In assuming the role of President of the Association, the journey can be a long one. For me, it took me back to a steering committee many years ago, chairing various committees, serving several Board terms and serving as President of the Indianapolis Bar Foundation. I looked forward to being installed as President of the Association with much anticipation and the day did not disappoint.

As each Board member was called to take the oath, I was reminded that the strength of our Association comes from the diverse people who raised their hands and promised to serve us well, and from those who watched and applauded in support. The spirit of the legal community that day was very real and very alive. For those who were unable to attend, I would like to share my message for the occasion that consisted of three thoughts to carry us through the year:

Be One

This year, our challenge to each of you is to be one of those attorneys and judges who gets involved in the Bar - who attends our gatherings and gets to know the legal community that is our membership. The IBA brings so many opportunities to the practice of law that you simply cannot get from the next client or case.

Whether your practice is local or national, litigation or transactional, you simply cannot be an attorney in our metro area and get all you can from this profession without being a member.

Get involved and get others involved.
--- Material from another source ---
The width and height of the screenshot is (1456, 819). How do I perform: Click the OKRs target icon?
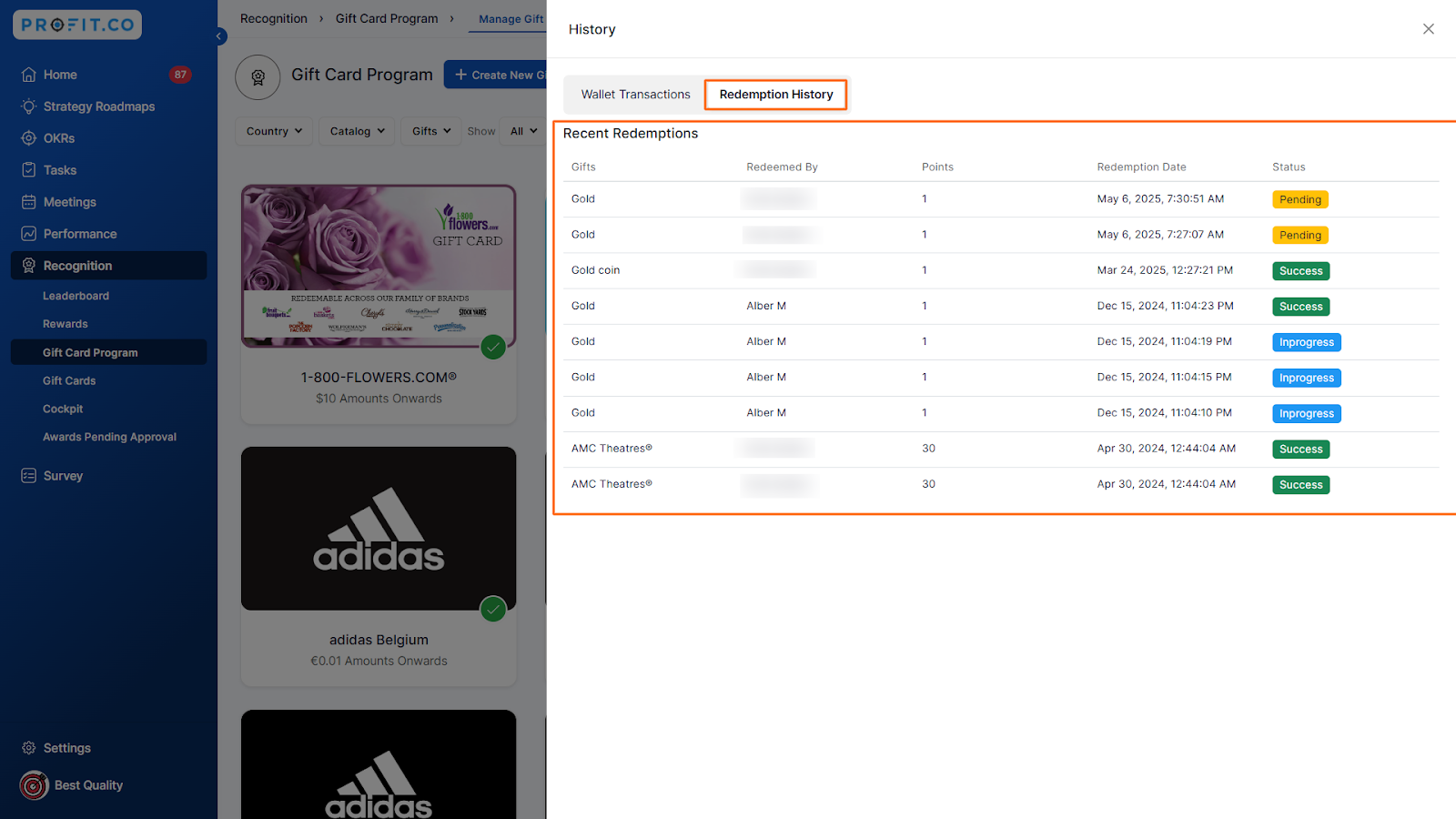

Be one of our members who reaches out to young lawyers, brings them to events and encourages their participation in the Bar.
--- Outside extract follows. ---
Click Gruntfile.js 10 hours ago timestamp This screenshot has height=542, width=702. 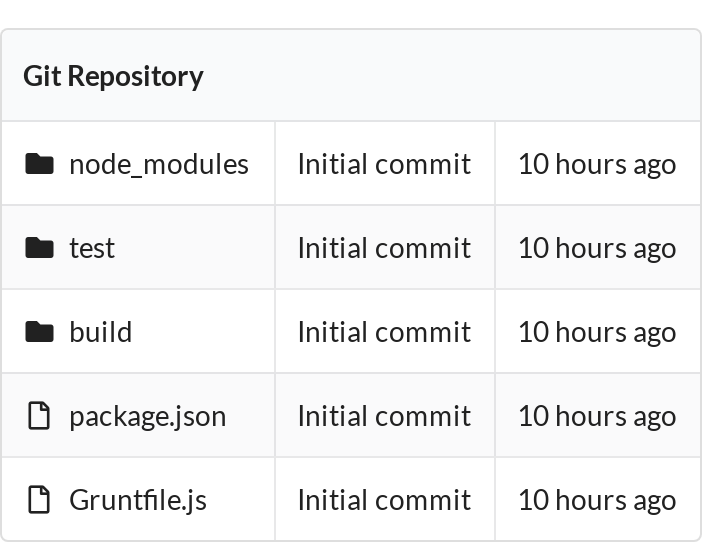(597, 501)
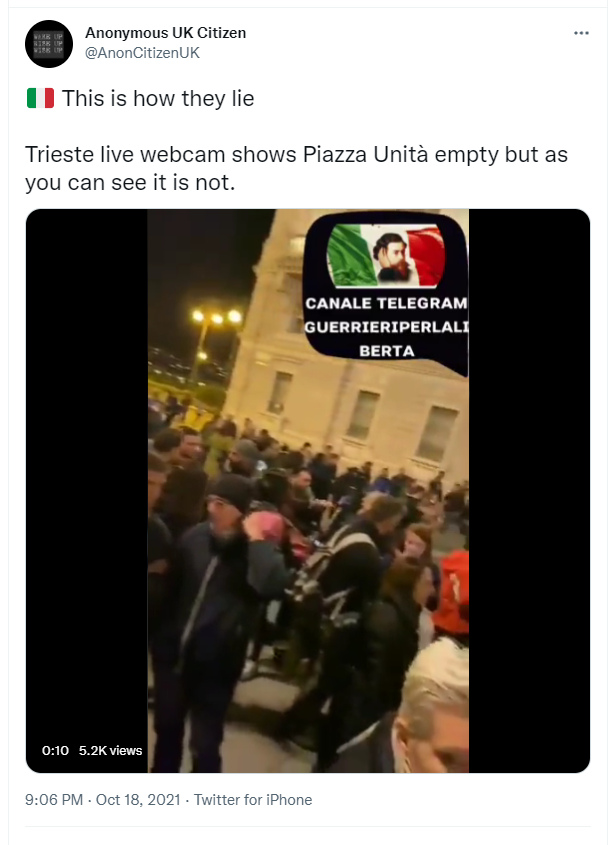This screenshot has height=845, width=615.
Task: Click the Oct 18, 2021 date
Action: pyautogui.click(x=138, y=799)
Be one of those members who brings new members to our Association and one who takes advantage of all that the Bar has to offer.

Have Fun

As a Board, our plan for the year is to work hard and have fun. Rather than offer a famous quote or a flowery phrase, the message is simple: our hope is that you will do the same. That you will enjoy this year and all that it has to offer. That you will enjoy our legal profession and that you will look to the Bar with the same enthusiasm and excitement that we do.

Thank You

Thanks first go to Immediate Past-President, Jim Voyles, and the 2009 Board for the year of outstanding service they just completed for the Bar. As our President, Jim brought much to our Association; he served us with a good heart and great leadership. He brought a sense of humor to all that we did, and he made the year one to remember.

Looking ahead, I know the same will be true for the incoming leadership in Mike Hebenstreit as President-Elect and Scott Chinn, our First Vice President.

Thank you to those members sworn in to represent the Association and Foundation this coming year for the hard work that they will do as volunteers and leaders of this legal community. In addition, to the many people who have answered my call to head a committee, lead a task force, or take on a project this year. Those people began dedicating their time and talents to the IBA months ago, and my appreciation goes out to them.

To our Bar professionals, who are the ever-present face of our Bar: Julie Armstrong, our Executive Director; Kari Hartman, our Assistant Executive Director; and every other staff person who answers the phone with a smile and greets our members with the warm welcome that we have come to expect. Thank you for making our Association one of the best in the country.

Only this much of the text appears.